Israeli forces invaded Tal al Hawa "and started to shell from the sky and from the ground," said Khader Dahdouh, whose home was badly damaged in fighting that began after midnight and lasted until dawn. "The resistance fighters were firing rocket-propelled grenades, and the soldiers took cover in nearby villas."

The Israeli intelligence official, who spoke on customary condition of anonymity because of security concerns, did not underestimate Hamas but indicated that the group had been overwhelmed by 18 days of bombardment. The official said Hamas was not significantly tapping its caches of antitank and antiaircraft missiles but was occasionally using suicide bombers to spearhead combat missions.

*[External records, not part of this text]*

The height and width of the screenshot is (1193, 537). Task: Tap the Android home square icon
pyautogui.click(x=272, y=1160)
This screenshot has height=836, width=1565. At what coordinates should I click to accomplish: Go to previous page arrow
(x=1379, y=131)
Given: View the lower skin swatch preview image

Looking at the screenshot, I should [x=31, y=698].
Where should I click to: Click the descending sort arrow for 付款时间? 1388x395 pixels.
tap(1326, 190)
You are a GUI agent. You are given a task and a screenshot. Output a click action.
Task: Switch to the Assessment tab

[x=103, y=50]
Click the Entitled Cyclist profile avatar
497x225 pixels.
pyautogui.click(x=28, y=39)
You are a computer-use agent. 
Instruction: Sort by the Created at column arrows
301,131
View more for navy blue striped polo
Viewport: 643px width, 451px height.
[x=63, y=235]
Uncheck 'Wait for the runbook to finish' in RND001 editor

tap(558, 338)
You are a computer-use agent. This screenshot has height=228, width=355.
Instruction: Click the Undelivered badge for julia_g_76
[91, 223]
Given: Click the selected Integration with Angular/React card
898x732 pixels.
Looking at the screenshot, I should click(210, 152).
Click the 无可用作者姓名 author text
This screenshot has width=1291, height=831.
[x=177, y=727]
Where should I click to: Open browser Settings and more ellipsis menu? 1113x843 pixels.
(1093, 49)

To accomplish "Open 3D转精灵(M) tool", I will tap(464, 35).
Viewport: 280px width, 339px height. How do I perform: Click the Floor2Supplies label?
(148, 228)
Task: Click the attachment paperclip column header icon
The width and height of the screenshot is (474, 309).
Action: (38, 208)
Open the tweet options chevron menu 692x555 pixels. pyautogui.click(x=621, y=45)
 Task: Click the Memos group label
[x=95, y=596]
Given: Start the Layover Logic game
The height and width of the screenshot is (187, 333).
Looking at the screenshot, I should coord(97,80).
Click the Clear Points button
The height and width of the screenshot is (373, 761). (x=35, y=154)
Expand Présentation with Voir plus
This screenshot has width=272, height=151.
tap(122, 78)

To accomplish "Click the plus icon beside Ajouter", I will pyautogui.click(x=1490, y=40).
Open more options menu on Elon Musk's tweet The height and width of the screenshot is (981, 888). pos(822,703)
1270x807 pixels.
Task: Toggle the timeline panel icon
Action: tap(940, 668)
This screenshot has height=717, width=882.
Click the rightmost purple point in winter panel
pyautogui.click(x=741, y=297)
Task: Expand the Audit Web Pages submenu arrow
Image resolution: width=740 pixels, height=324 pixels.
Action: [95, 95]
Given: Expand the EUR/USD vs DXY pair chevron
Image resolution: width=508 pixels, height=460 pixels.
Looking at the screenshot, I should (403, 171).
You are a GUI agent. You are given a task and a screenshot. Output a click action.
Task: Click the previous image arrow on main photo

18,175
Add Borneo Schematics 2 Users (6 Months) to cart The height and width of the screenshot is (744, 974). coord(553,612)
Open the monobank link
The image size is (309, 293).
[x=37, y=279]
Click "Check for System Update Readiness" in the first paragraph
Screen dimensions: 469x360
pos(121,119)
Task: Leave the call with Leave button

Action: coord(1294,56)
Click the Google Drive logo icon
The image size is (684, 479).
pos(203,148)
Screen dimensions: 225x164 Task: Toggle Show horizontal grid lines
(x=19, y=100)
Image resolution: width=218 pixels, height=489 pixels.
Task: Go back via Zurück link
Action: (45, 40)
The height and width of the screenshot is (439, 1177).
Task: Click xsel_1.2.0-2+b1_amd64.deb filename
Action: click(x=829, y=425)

"The level of damage to Hamas' military wing is less than the damage" to its civil infrastructure, the official said. "I think they will try to do their best to hit us, to come up with some symbolic achievement, a suicide operation or the kidnapping of an Israeli soldier."

Hamas officials have said the Islamic militant group's fighters are resilient and that its military wing is choosing when it will engage Israeli forces.

But the intelligence official said Israeli airstrikes had destroyed much of Hamas' rocket-launching capability. Two weeks ago, Hamas was firing about 80 missiles a day into southern Israel; the number has dropped to about 20 in recent days, and on Tuesday, only two rockets were reported.